• **TEXT SECTION**

§ §

I am not particularly experienced at making user interfaces,and my main concern is the interface could get cluttered up and become hard to navigate as more and more exercises are added to an exam.

Here are some screenshots of the app, followed by a brief video showing how it's navigated in a browser. I apologize for some parts in which language gets mixed up, that's for unrelated reasons.

Here's the part where you add topics: enter image description here enter image description here


Here's a couple collapsed question editors: enter image description here


Here's one of the most important parts: the fully expanded question editor enter image description here


Here's the coding exercise editor: enter image description here enter image description here


Here's a view of a list of a few topics, some of them with their optional text editor opened: as you can see, it can get cluttered: enter image description here


Video

A few issues I've identified with this interface:

  1. As more and more exercises/questions are added to an exam, the size of the content on the screen grows very quickly, making it harder to navigate from one item to the next one.

  2. Questions are displayed inside the editor in the order they were added, and there is no way to move them around. The reason being, if you turn off the "randomization", the questions will be displayed to students during the exam(s) in the order they were added, so the order they are displayed in the editor is not just cosmetic but also has a function.

  3. To manage topics, you have to jump back to the list of topics, and I don't know if this can be a problem as far as user experience.

§ §

• **EXCERPTED RECORDS**
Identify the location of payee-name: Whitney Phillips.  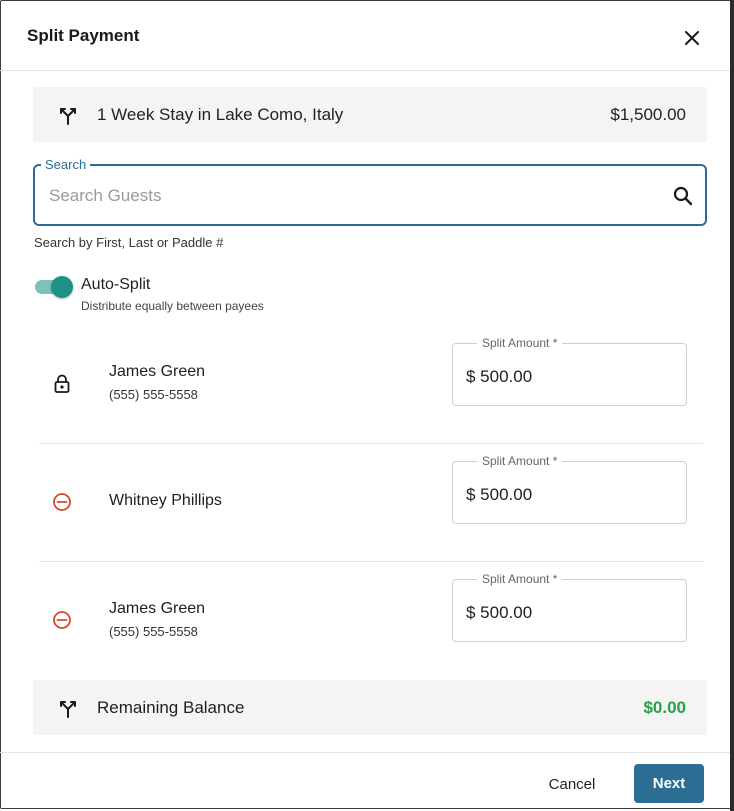
(166, 500).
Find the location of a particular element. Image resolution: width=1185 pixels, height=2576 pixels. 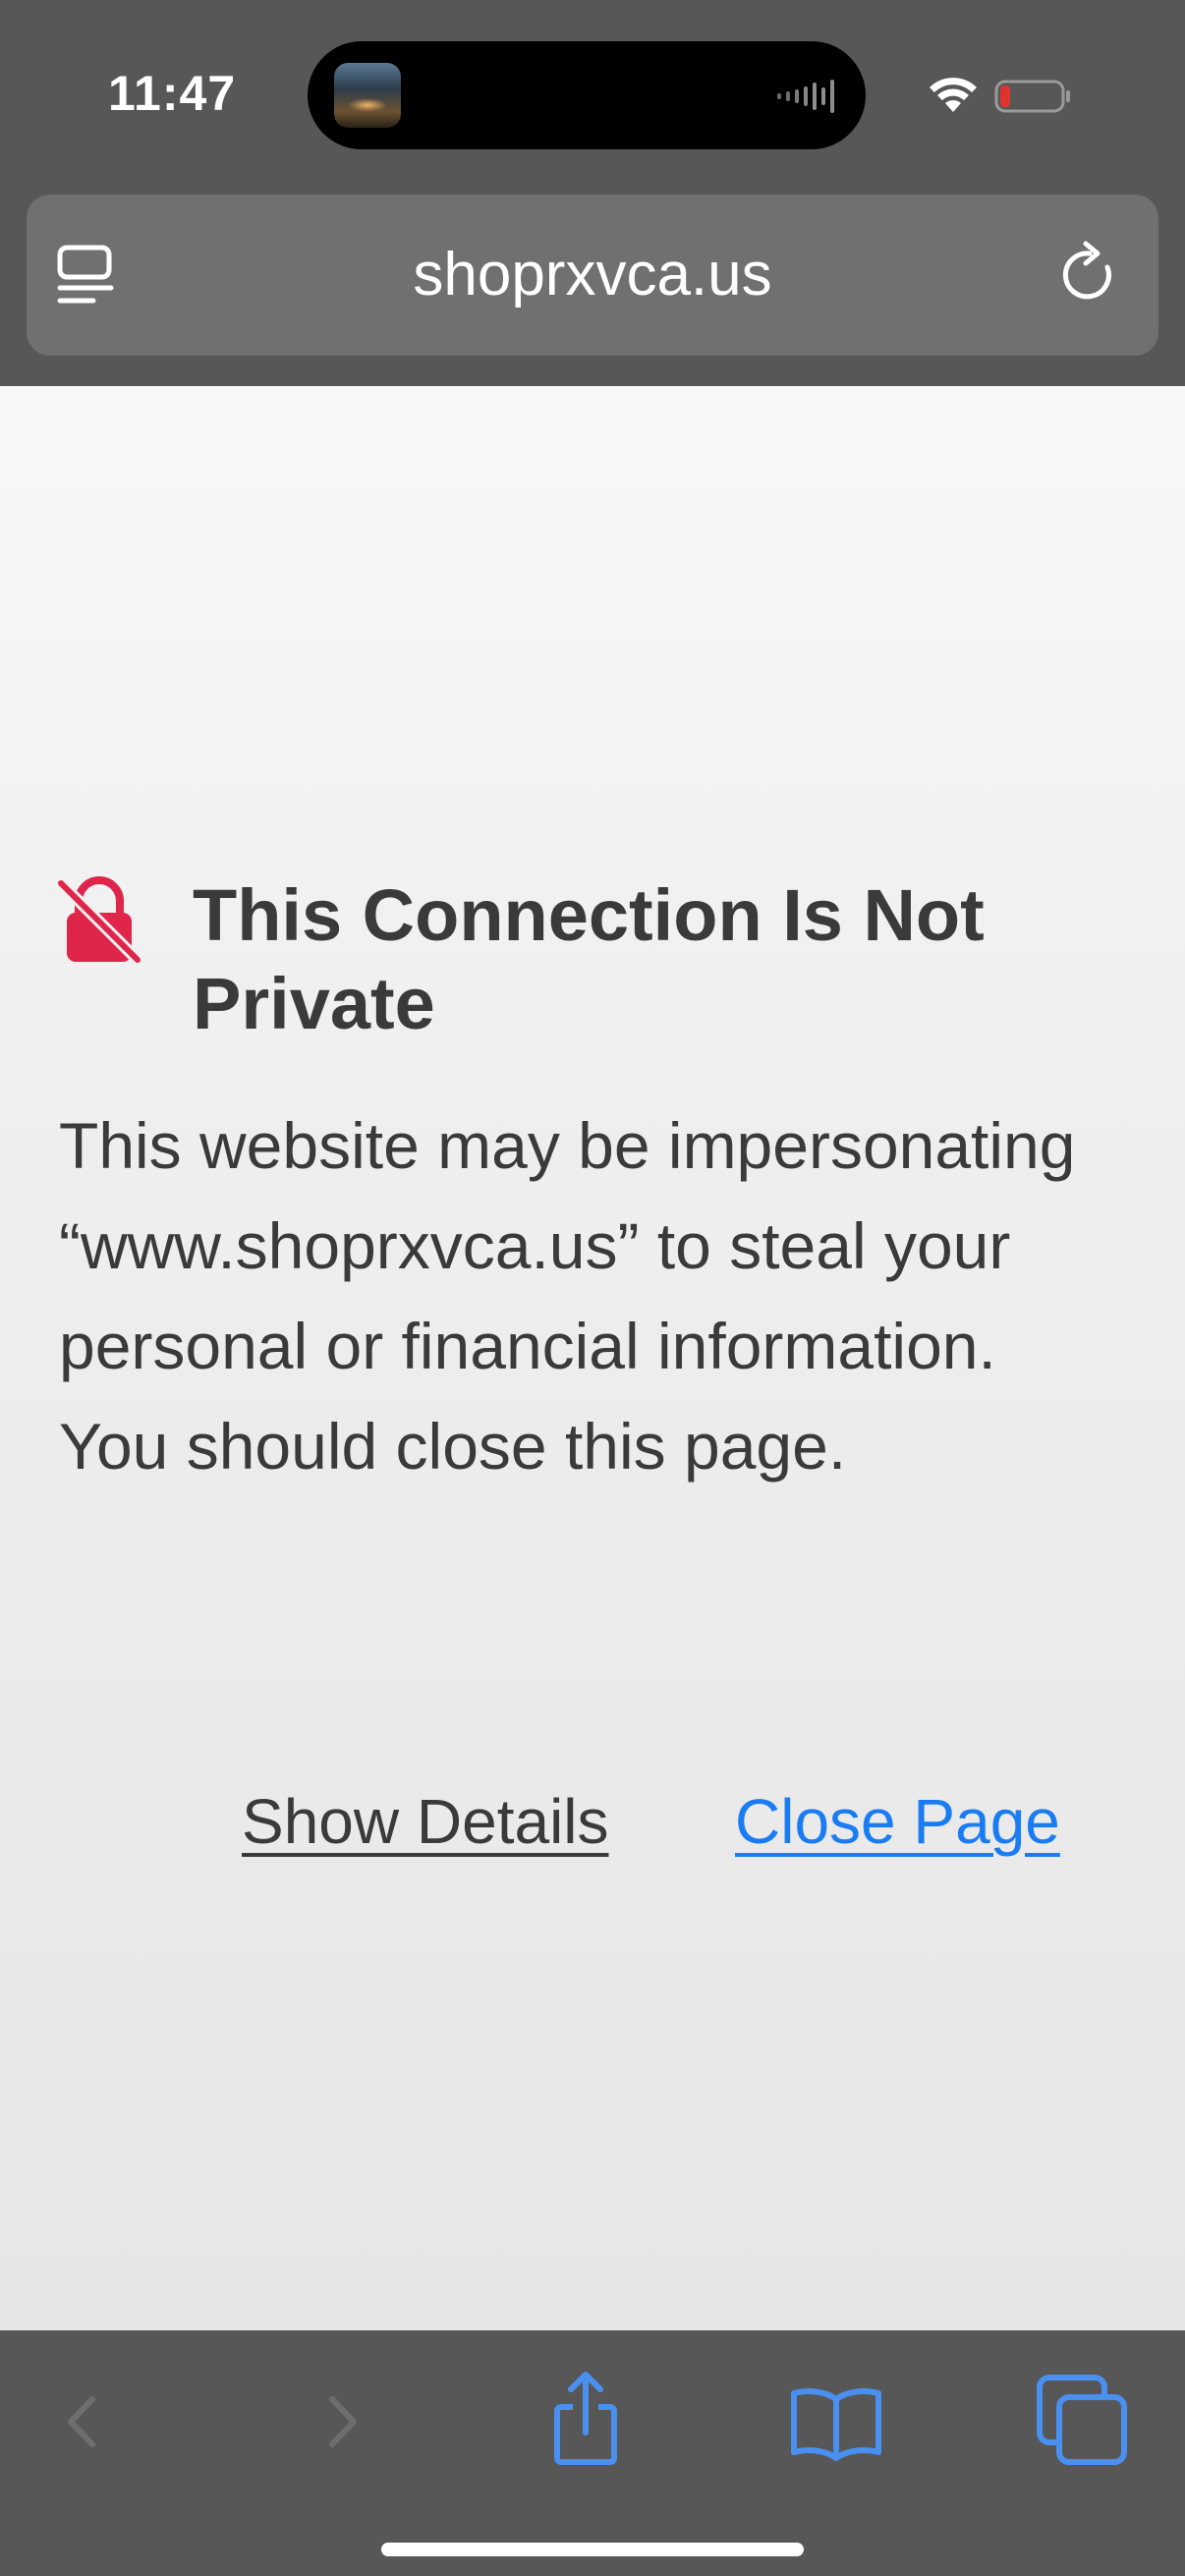

bookmarks-icon is located at coordinates (836, 2424).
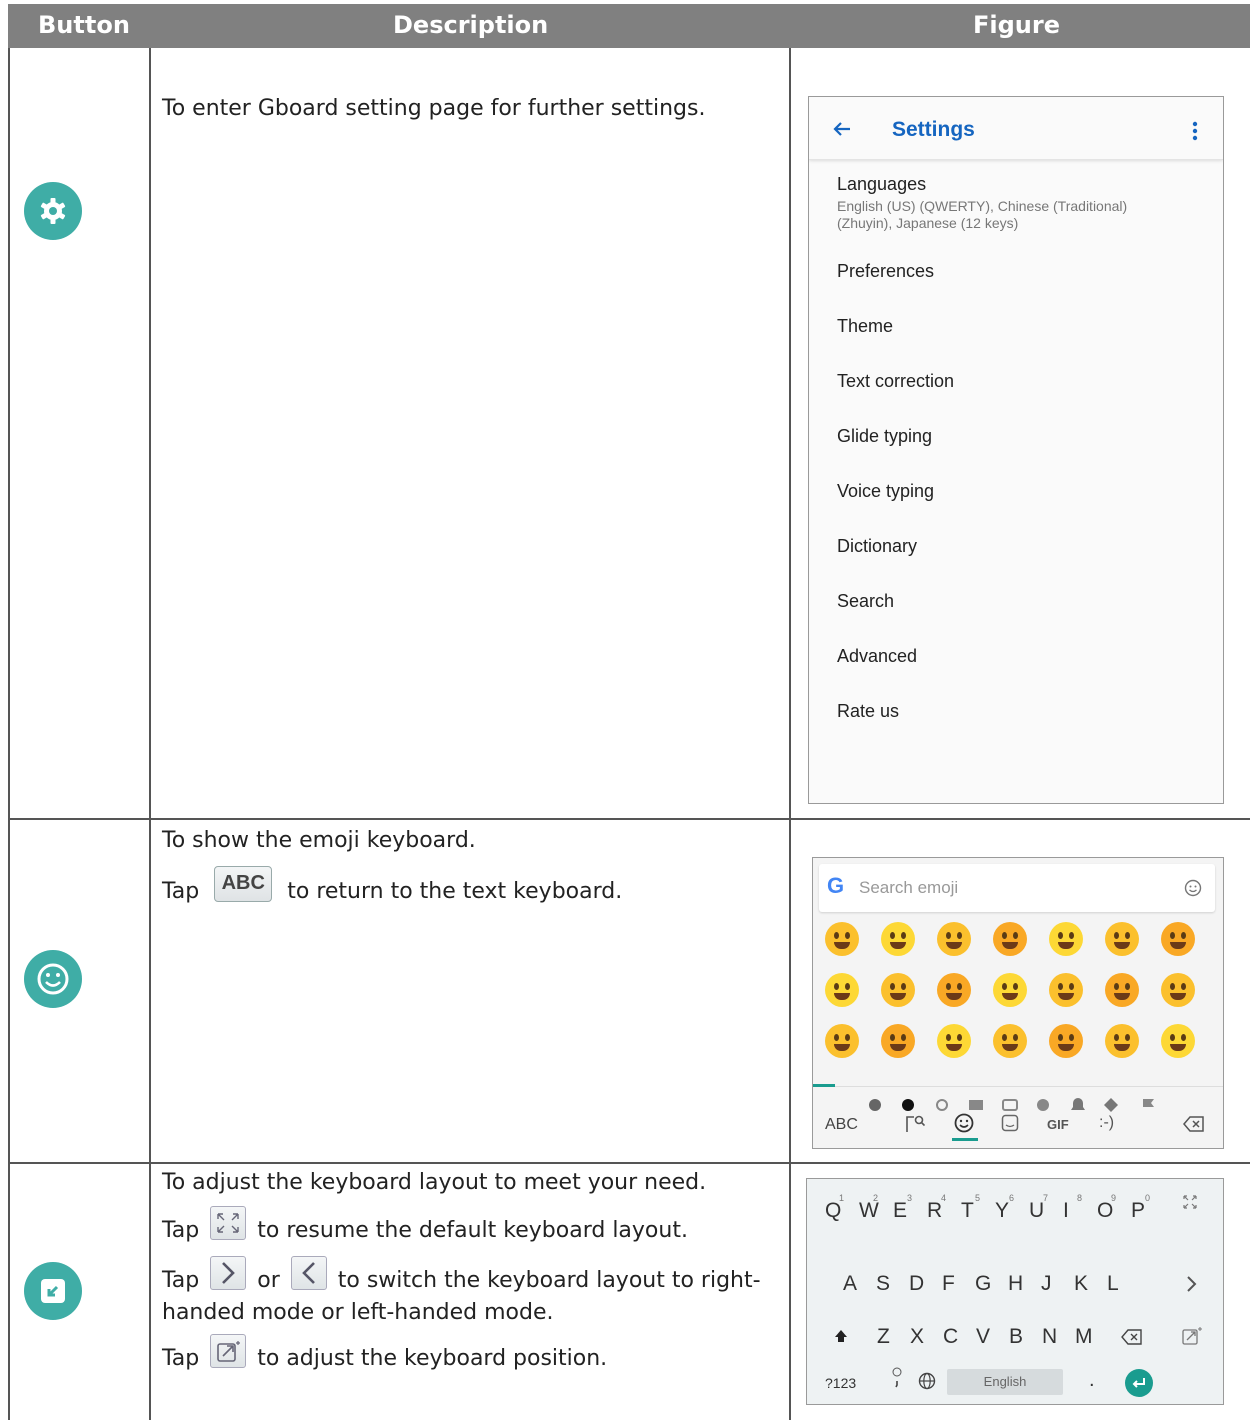 This screenshot has width=1250, height=1420. I want to click on emoticon-key: :-), so click(1106, 1123).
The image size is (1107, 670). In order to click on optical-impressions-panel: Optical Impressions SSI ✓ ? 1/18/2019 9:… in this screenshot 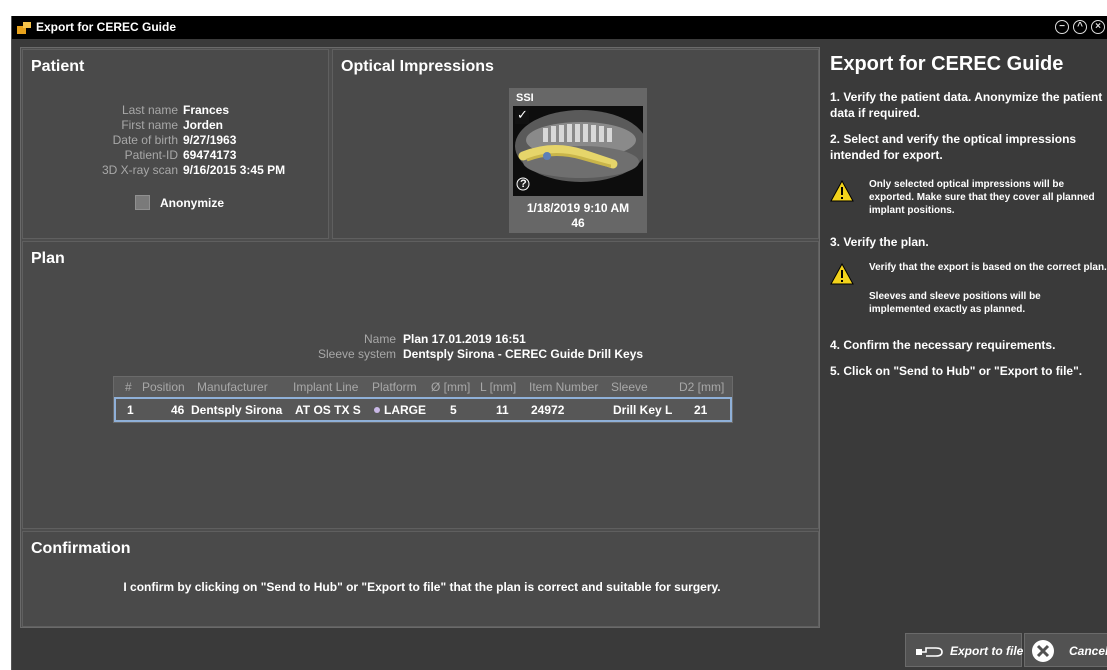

§ §

• **ACTIVITY 1**
In the exam editor post, what happens to the order of questions during an exam when randomization is turned off?
• **ACTIVITY 2**
In the entries, swap "particular element" for "specific element" from the line with "Find the location" up to and including the line with "bookmarks-icon is located". Return only those lines with nothing else changed, and leave the pictures out.

• **WRITTEN REPLY 1**
The questions are shown to students in the order they were added.

• **WRITTEN REPLY 2**
Find the location of a specific element. Image resolution: width=1185 pixels, height=2576 pixels. 

bookmarks-icon is located at coordinates (836, 2424).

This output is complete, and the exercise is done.